Because inflation is low, this is one of the best growth periods the industry has had in almost twenty years.

The Commerce Department data show that current dollar printing shipments for November 2015 were $7.27 billion, +3.4% compared to 2014, and +2.8% adjusted for inflation.

The industry has now registered nine months of shipments more than $7 billion. This is the longest number of months greater than the $7 billion level since the ten month period of March to December of 2010.

The 12-month-moving-total of inflation adjusted shipments is $86.3 billion, the highest level since January 2012. Inflation-adjusted shipments are growing at a rate better than US real GDP, which is likely to end 2015 in the +1.8% range when the fourth quarter report is released at the end of January.
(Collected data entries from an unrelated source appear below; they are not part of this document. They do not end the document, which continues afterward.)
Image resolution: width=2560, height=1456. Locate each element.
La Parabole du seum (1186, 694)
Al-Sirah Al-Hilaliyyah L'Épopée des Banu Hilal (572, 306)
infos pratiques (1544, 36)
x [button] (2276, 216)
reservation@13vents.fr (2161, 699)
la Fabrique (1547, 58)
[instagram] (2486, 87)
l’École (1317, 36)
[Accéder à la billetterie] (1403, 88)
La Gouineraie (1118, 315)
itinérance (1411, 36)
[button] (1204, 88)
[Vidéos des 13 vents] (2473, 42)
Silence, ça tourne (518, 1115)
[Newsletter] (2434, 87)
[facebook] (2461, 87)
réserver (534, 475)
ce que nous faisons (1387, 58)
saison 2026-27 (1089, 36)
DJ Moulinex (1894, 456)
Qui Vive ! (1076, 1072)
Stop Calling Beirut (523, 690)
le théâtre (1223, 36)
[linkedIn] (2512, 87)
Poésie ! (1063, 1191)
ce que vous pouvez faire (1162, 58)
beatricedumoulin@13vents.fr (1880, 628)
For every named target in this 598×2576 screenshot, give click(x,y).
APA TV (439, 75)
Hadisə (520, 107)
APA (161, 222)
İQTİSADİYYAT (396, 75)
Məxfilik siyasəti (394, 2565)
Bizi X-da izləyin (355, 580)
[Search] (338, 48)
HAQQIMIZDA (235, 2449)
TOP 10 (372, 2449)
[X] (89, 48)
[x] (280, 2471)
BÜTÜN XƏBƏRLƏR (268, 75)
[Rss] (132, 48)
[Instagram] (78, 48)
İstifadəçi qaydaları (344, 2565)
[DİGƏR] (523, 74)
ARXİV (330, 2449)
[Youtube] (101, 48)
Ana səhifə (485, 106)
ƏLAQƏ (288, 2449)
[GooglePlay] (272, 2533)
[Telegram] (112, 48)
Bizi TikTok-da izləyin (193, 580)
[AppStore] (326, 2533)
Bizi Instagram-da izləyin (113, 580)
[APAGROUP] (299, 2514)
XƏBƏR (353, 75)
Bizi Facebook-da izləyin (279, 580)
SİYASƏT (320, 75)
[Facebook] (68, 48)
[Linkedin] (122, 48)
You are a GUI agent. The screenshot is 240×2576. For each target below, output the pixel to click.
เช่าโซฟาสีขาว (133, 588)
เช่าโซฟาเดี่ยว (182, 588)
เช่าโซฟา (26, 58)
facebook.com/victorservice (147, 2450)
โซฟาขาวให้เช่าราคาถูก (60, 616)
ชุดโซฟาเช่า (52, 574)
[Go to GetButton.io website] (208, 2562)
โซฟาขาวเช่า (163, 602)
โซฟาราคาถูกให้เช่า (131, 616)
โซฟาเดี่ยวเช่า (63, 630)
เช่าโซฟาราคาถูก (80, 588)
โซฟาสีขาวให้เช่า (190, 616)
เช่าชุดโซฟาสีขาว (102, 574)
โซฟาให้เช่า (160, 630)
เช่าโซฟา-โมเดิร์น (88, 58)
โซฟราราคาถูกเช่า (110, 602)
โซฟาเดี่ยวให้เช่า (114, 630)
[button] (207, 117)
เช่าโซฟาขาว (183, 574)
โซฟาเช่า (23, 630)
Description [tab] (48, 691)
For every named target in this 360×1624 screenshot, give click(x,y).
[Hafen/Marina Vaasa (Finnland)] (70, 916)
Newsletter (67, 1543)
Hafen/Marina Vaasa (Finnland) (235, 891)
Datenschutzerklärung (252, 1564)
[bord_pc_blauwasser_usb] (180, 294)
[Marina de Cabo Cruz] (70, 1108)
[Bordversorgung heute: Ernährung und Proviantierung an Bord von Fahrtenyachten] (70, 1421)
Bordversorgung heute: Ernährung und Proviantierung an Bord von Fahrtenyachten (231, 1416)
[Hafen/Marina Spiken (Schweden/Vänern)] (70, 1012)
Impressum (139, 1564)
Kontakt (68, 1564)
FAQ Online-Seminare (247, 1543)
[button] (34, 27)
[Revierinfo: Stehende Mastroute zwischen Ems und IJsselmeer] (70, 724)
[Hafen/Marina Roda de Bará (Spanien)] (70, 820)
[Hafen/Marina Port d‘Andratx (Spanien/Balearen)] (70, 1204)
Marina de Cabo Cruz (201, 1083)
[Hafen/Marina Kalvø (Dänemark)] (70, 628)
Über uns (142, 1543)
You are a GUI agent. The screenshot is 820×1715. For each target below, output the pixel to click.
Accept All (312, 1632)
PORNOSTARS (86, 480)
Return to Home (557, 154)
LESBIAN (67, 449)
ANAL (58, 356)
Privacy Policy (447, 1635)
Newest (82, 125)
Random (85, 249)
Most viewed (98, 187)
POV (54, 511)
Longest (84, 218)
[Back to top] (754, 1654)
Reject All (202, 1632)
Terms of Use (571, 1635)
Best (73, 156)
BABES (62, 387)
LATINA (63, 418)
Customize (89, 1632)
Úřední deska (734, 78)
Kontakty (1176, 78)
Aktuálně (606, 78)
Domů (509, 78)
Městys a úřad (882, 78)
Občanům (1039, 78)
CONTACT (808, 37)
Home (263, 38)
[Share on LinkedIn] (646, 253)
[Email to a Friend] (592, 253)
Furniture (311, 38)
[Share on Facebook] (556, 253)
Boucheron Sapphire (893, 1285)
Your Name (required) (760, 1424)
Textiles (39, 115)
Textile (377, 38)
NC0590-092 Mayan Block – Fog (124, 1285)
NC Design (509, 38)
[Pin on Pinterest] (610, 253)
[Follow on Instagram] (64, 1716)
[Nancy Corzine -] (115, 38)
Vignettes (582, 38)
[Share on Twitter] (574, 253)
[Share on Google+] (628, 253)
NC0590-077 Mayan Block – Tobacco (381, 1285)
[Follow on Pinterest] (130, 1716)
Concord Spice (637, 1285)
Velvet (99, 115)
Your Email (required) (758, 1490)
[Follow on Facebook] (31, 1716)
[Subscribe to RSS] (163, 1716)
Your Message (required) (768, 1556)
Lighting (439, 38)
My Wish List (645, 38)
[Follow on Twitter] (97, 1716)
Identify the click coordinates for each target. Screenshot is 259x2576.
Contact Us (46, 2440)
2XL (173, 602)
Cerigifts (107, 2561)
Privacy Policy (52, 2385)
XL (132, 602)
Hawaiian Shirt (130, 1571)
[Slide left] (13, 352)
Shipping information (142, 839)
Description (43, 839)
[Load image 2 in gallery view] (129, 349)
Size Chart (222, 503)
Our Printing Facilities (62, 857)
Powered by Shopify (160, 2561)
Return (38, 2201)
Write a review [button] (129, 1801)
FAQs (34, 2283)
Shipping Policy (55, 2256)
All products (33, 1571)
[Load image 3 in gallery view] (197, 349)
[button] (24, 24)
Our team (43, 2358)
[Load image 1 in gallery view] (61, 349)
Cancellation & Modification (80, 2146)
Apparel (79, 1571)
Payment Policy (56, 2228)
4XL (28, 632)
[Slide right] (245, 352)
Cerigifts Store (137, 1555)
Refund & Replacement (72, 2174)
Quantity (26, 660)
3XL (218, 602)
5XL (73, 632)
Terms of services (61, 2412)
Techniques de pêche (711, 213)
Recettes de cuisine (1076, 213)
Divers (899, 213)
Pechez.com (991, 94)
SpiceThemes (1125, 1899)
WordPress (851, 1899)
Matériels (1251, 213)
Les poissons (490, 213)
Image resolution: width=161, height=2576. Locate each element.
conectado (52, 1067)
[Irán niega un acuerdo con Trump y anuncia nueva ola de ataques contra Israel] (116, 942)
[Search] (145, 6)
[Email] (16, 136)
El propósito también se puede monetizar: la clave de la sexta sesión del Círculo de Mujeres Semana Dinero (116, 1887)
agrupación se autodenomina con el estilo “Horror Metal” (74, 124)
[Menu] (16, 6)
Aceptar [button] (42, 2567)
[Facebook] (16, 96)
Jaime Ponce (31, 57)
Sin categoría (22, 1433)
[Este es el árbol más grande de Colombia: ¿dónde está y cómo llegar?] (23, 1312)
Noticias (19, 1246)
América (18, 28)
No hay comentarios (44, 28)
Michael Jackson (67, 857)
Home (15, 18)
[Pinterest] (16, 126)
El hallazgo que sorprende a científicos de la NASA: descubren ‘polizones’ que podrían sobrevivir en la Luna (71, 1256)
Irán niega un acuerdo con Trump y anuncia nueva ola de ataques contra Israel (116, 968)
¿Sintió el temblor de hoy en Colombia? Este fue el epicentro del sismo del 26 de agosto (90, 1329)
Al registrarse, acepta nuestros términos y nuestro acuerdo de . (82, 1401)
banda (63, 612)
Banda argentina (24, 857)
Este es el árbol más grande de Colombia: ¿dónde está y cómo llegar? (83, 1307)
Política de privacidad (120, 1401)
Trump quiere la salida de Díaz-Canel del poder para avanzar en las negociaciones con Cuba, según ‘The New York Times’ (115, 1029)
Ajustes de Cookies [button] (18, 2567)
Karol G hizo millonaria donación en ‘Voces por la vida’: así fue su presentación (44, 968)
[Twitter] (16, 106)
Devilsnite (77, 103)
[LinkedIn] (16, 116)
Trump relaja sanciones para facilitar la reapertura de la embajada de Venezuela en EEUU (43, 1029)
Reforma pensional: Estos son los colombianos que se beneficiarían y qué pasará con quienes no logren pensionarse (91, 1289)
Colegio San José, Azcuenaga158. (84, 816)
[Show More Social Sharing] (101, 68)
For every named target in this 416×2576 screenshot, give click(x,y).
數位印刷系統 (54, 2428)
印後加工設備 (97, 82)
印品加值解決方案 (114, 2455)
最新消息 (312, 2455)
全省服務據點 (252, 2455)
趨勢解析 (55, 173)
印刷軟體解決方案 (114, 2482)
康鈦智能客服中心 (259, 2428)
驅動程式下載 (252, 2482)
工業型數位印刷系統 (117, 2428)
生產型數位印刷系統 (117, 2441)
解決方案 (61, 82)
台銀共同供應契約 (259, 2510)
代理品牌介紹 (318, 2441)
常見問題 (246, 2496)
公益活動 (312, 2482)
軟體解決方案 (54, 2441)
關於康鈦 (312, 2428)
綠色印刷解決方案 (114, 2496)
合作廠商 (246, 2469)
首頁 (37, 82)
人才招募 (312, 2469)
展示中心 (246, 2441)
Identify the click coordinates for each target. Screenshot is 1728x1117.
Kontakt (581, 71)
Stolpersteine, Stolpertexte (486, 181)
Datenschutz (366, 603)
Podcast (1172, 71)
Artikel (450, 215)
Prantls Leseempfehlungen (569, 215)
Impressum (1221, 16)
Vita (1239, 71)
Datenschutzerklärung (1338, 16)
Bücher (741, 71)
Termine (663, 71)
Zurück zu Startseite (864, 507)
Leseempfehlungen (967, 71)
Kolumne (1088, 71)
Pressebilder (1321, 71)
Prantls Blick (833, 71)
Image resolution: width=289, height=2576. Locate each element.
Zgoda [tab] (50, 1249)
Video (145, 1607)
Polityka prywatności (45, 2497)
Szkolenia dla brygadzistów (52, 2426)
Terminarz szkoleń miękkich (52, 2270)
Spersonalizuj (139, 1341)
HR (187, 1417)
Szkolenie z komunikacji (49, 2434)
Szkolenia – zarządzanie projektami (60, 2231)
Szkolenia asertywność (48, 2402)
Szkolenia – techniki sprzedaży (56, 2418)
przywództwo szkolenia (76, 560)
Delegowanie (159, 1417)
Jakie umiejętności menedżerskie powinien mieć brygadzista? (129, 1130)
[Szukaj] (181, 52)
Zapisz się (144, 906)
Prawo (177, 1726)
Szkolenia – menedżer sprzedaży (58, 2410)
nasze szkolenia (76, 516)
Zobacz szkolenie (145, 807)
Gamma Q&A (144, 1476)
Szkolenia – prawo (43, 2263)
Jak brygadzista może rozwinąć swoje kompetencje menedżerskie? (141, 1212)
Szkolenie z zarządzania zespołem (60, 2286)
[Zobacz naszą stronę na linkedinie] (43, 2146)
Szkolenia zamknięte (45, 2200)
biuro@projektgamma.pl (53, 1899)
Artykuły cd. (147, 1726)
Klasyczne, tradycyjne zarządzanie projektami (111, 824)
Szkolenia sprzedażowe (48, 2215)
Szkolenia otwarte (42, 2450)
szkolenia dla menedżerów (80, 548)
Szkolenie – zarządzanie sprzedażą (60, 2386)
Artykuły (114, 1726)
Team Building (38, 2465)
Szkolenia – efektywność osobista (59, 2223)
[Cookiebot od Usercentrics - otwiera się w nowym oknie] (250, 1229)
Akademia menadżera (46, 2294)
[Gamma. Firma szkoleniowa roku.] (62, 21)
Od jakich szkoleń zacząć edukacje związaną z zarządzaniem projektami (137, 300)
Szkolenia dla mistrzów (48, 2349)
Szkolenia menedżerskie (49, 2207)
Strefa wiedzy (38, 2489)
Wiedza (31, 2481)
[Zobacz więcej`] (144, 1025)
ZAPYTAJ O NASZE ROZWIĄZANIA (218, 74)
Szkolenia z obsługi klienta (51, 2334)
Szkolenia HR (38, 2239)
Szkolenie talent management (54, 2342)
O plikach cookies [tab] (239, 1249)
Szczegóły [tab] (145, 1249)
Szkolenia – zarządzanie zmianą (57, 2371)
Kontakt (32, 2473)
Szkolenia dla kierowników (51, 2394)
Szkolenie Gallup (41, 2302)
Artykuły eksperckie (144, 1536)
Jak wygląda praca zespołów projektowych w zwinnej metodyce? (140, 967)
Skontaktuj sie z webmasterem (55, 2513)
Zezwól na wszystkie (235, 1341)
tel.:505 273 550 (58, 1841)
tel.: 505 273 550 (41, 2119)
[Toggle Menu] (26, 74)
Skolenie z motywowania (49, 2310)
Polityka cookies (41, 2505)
The commercial printing industry has contracted since the late 1990s, so it's been a while to have a year with growth through its entirety. For the last 12 months (December 2014 to November 2015), the +3.2% growth rate for inflation-adjusted shipments is the best industry growth rate since the twelve month period ending September 1996.

Since 1993, the average monthly comparison to the prior year has been +0.4% but -1.8% when adjusted for inflation. For the last 12 months, +3.4% in current dollars and +3.3% after inflation.

Why isn't the reversal of fortune getting more coverage and acknowledgement?

This chart shows how rare it is for current dollar commercial printing to exceed GDP. Both data series are in current dollars. The blue line (shipments) does not rise above GDP (red line) very often. Note also the volatility of monthly shipments compared to GDP. Don't read too much into that: GDP is a combination of hundreds of industries with different seasonal patterns, and GDP reporting is designed to smooth out changes due to those seasonal patterns, and is always reported as an annualized figure.